This week’s Torah portion shares with us the story of our forefather Yackov; Yackov, being the first Jew to have to flee our country because of the threat of a murderous brother who swore to kill him. As he leaves the Holyland the Torah tells us Vaifgah Ba’Makom-and he encountered the place and he rested there. As he rests he dreams the famous dream of the heavenly angels of Israel who had escorted him going back up to heaven and the angels of Chutz L’Aretz- the Diaspora joining him. It is there that Hashem appears to him promises him of the eternity of his descendants and of their heritage of the land of Israel and assures him he will be protected in his sojourn.
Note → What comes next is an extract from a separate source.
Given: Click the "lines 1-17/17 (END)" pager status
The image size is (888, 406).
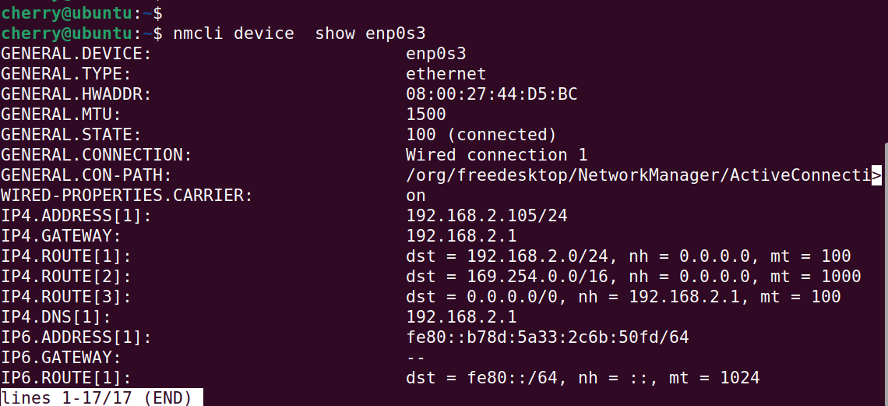Looking at the screenshot, I should [97, 398].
Our sages tell us that the strange introduction to this dream of Yackov “encountering the place” is in fact a hint to the evening prayer of Ma’ariv that he established then as the sun miraculously set early so he would have that prophecy (thus explaining the terminology of encountering as if it was unexpected). The Talmud tells us that the evening prayer of Yackov is unique in that the morning and afternoon prayers established by Avraham and Yitzchak respectively are obligatory in nature as opposed to Yackov’s which seemingly from the nature of the Torahs describing the spontaneous nature in his encounter at night is a reshus-non-obligatory (although since its acceptance by the Jewish people our tradition has accepted as a obligatory as well). What is the difference between these prayers? Why would some be obligatory and Yackovs evening prayer be left up to our own decision or inspiration to pray?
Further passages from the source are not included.